*** Data extract Section Begins ***
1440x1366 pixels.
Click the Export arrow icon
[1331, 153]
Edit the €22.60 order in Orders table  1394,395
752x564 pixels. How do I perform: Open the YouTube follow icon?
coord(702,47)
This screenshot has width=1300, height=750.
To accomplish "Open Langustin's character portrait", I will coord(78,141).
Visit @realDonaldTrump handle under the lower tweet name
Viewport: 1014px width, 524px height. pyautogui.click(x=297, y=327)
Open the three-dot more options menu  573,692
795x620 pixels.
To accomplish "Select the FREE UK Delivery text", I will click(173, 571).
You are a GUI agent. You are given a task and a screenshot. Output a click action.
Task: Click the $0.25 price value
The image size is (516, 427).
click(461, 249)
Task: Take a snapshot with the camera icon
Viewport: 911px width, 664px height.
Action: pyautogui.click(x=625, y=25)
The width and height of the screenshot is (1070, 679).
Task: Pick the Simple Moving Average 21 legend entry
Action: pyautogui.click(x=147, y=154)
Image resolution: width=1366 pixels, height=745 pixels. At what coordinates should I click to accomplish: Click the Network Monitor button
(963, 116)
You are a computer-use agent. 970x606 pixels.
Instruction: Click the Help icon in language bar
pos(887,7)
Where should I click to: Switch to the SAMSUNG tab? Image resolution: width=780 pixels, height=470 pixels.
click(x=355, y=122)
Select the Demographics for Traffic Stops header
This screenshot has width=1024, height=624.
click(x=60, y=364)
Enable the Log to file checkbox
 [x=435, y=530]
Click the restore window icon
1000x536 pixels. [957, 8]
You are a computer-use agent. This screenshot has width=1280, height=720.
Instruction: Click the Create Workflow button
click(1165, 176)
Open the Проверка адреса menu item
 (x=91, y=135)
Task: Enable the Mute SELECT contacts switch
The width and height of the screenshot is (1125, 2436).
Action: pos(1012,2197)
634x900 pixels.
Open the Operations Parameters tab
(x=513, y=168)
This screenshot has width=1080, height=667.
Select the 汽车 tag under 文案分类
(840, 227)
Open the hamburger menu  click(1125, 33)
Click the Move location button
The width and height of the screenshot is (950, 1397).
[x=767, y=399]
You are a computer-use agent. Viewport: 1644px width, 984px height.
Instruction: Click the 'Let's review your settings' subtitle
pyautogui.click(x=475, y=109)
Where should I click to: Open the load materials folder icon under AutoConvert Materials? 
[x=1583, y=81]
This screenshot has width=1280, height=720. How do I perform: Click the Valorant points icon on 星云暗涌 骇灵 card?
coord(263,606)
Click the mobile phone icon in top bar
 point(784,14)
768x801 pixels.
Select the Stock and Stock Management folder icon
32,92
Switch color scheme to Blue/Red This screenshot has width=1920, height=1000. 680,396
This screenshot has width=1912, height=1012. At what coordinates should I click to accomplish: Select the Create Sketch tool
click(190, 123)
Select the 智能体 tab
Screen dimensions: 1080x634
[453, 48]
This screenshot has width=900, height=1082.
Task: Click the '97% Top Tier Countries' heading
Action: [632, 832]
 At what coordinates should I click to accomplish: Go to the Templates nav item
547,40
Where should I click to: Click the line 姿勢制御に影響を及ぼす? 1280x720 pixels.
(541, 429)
*** Data extract Section Ends ***
**What is being asked:** Copy exactly the line that contains "The width and height of the screenshot is (1125, 2436)." and every line after it through the end of the entries, with nothing added.

**Response for this exercise:**
The width and height of the screenshot is (1125, 2436).
Action: pos(1012,2197)
634x900 pixels.
Open the Operations Parameters tab
(x=513, y=168)
This screenshot has width=1080, height=667.
Select the 汽车 tag under 文案分类
(840, 227)
Open the hamburger menu  click(1125, 33)
Click the Move location button
The width and height of the screenshot is (950, 1397).
[x=767, y=399]
You are a computer-use agent. Viewport: 1644px width, 984px height.
Instruction: Click the 'Let's review your settings' subtitle
pyautogui.click(x=475, y=109)
Where should I click to: Open the load materials folder icon under AutoConvert Materials? 
[x=1583, y=81]
This screenshot has width=1280, height=720. How do I perform: Click the Valorant points icon on 星云暗涌 骇灵 card?
coord(263,606)
Click the mobile phone icon in top bar
 point(784,14)
768x801 pixels.
Select the Stock and Stock Management folder icon
32,92
Switch color scheme to Blue/Red This screenshot has width=1920, height=1000. 680,396
This screenshot has width=1912, height=1012. At what coordinates should I click to accomplish: Select the Create Sketch tool
click(190, 123)
Select the 智能体 tab
Screen dimensions: 1080x634
[453, 48]
This screenshot has width=900, height=1082.
Task: Click the '97% Top Tier Countries' heading
Action: [632, 832]
 At what coordinates should I click to accomplish: Go to the Templates nav item
547,40
Where should I click to: Click the line 姿勢制御に影響を及ぼす? 1280x720 pixels.
(541, 429)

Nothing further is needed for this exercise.